(Pixel coordinate grounding data)
_ _ _ _ _

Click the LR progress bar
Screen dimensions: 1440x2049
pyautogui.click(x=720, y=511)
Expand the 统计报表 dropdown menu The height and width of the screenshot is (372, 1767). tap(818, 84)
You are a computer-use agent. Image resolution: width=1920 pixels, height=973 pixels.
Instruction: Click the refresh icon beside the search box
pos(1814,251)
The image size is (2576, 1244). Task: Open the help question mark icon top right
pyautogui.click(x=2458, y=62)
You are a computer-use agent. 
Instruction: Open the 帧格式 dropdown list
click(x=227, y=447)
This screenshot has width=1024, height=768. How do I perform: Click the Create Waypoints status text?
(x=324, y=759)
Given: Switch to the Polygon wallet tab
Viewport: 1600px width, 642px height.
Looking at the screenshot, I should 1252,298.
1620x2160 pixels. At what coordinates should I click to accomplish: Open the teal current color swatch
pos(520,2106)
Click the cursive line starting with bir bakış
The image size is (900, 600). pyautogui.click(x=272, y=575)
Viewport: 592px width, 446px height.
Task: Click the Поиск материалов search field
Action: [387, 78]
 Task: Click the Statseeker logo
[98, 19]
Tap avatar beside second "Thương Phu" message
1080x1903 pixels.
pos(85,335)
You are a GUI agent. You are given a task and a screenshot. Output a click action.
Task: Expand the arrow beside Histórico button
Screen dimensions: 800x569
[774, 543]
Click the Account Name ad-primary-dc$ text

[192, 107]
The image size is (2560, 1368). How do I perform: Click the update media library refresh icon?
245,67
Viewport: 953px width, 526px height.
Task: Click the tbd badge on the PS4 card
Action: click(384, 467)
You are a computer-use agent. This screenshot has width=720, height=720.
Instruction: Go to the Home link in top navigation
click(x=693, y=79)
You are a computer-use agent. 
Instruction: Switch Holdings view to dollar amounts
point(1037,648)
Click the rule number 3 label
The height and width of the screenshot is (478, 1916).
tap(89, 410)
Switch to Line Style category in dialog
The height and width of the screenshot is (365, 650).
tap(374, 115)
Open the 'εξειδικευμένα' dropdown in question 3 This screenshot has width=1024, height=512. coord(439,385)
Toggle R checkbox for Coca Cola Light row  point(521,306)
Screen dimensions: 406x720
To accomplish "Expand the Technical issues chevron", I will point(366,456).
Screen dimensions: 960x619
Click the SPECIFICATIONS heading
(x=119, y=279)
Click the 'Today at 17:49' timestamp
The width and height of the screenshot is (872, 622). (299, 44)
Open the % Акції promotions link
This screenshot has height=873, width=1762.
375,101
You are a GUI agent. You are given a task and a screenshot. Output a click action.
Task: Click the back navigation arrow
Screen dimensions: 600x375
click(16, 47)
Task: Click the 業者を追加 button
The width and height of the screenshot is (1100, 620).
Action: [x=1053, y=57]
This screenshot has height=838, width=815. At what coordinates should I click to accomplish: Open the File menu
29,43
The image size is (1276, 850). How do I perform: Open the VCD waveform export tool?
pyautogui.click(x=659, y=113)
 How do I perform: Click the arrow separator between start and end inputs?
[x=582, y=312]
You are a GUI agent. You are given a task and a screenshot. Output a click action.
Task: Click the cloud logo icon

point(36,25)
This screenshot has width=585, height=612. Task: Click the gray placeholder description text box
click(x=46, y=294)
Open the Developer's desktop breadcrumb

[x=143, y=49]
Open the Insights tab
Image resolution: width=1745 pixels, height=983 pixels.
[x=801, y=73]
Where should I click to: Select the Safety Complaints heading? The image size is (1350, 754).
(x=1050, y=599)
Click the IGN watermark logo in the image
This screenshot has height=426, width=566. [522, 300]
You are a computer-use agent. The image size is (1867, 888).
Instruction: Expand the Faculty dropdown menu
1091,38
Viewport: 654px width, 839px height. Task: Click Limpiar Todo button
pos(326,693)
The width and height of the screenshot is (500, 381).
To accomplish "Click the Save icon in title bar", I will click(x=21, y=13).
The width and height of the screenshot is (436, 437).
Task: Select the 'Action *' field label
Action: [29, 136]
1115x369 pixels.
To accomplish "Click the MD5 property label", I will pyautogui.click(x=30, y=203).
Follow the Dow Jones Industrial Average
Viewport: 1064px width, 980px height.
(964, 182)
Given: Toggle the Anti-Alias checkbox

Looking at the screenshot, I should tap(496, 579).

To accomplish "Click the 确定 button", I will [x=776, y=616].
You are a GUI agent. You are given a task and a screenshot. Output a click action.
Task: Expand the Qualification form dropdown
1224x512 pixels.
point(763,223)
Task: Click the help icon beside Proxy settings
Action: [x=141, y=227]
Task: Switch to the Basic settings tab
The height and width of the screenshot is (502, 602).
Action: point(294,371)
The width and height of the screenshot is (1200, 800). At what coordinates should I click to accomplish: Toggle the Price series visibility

_ _ _ _ _

▶ [WORK TO COMPLETE]:
From the data above, return every line from the line that has "Click the SPECIFICATIONS heading" up to and including the line that has "Task: Expand the Qualification form dropdown", exactly.

▶ [ANSWER FOR THE TASK]:
Click the SPECIFICATIONS heading
(x=119, y=279)
Click the 'Today at 17:49' timestamp
The width and height of the screenshot is (872, 622). (299, 44)
Open the % Акції promotions link
This screenshot has height=873, width=1762.
375,101
You are a GUI agent. You are given a task and a screenshot. Output a click action.
Task: Click the back navigation arrow
Screen dimensions: 600x375
click(16, 47)
Task: Click the 業者を追加 button
The width and height of the screenshot is (1100, 620).
Action: [x=1053, y=57]
This screenshot has height=838, width=815. At what coordinates should I click to accomplish: Open the File menu
29,43
The image size is (1276, 850). How do I perform: Open the VCD waveform export tool?
pyautogui.click(x=659, y=113)
 How do I perform: Click the arrow separator between start and end inputs?
[x=582, y=312]
You are a GUI agent. You are given a task and a screenshot. Output a click action.
Task: Click the cloud logo icon

point(36,25)
This screenshot has width=585, height=612. Task: Click the gray placeholder description text box
click(x=46, y=294)
Open the Developer's desktop breadcrumb

[x=143, y=49]
Open the Insights tab
Image resolution: width=1745 pixels, height=983 pixels.
[x=801, y=73]
Where should I click to: Select the Safety Complaints heading? The image size is (1350, 754).
(x=1050, y=599)
Click the IGN watermark logo in the image
This screenshot has height=426, width=566. [522, 300]
You are a computer-use agent. The image size is (1867, 888).
Instruction: Expand the Faculty dropdown menu
1091,38
Viewport: 654px width, 839px height. Task: Click Limpiar Todo button
pos(326,693)
The width and height of the screenshot is (500, 381).
To accomplish "Click the Save icon in title bar", I will click(x=21, y=13).
The width and height of the screenshot is (436, 437).
Task: Select the 'Action *' field label
Action: [29, 136]
1115x369 pixels.
To accomplish "Click the MD5 property label", I will pyautogui.click(x=30, y=203).
Follow the Dow Jones Industrial Average
Viewport: 1064px width, 980px height.
(964, 182)
Given: Toggle the Anti-Alias checkbox

Looking at the screenshot, I should tap(496, 579).

To accomplish "Click the 确定 button", I will [x=776, y=616].
You are a GUI agent. You are given a task and a screenshot. Output a click action.
Task: Expand the Qualification form dropdown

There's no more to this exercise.